[Data to process]

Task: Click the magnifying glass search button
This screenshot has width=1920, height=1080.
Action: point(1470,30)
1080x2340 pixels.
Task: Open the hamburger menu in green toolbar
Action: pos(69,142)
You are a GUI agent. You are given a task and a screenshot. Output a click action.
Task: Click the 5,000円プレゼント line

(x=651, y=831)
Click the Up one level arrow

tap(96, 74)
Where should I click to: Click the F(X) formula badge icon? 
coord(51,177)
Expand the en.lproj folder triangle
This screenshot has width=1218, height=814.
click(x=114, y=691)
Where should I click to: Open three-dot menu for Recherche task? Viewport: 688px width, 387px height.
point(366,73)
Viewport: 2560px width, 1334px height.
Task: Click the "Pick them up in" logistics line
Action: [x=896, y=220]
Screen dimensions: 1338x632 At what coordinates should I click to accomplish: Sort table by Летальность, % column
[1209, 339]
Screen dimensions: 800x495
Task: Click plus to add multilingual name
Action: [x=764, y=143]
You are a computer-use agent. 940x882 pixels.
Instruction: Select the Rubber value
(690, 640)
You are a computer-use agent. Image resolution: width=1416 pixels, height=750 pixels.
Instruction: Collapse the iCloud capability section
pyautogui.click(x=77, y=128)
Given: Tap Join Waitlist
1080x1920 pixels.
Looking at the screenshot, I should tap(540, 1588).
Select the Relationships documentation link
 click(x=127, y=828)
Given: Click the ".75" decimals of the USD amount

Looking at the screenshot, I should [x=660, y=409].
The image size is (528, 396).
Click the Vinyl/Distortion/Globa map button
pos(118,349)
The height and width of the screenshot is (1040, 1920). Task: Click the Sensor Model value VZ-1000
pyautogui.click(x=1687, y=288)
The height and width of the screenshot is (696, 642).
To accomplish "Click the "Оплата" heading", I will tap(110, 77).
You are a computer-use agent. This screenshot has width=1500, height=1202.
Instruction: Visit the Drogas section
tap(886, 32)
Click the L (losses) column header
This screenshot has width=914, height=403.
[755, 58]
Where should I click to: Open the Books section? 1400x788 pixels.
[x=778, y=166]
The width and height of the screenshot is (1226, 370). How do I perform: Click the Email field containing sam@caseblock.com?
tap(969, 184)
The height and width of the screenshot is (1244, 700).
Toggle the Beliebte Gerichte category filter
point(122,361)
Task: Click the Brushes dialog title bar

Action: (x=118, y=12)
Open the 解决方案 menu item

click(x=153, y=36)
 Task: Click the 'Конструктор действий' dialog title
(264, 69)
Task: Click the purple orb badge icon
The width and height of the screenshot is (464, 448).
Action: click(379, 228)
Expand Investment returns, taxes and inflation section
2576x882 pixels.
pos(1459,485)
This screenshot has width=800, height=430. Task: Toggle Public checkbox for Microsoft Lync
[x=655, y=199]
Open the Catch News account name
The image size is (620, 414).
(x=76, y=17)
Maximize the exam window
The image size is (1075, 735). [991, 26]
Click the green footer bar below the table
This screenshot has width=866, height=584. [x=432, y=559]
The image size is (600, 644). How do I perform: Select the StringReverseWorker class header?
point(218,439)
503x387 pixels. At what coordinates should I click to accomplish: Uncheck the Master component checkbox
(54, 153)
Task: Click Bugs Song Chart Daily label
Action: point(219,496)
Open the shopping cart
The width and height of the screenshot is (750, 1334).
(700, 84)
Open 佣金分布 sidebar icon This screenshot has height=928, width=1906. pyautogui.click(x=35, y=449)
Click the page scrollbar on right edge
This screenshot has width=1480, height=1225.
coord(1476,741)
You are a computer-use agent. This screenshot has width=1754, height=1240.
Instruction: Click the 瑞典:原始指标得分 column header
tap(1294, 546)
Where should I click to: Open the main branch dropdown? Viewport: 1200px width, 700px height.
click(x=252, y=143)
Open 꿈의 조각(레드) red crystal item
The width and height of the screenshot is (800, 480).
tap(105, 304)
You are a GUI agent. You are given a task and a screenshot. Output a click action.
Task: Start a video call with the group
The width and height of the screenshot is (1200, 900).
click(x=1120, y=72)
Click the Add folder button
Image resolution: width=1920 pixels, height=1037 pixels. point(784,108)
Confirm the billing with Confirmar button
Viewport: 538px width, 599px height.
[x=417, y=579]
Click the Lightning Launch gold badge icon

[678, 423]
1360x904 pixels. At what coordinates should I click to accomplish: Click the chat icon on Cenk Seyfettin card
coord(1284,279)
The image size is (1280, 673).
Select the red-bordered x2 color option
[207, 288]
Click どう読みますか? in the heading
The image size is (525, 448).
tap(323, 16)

[/Data to process]

Activity - Return each line of the entries that holds the string "computer".

Your solution -
You are a computer-use agent. 940x882 pixels.
You are a computer-use agent. Image resolution: width=1416 pixels, height=750 pixels.
You are a computer-use agent. This screenshot has width=1500, height=1202.
You are a computer-use agent. This screenshot has width=1754, height=1240.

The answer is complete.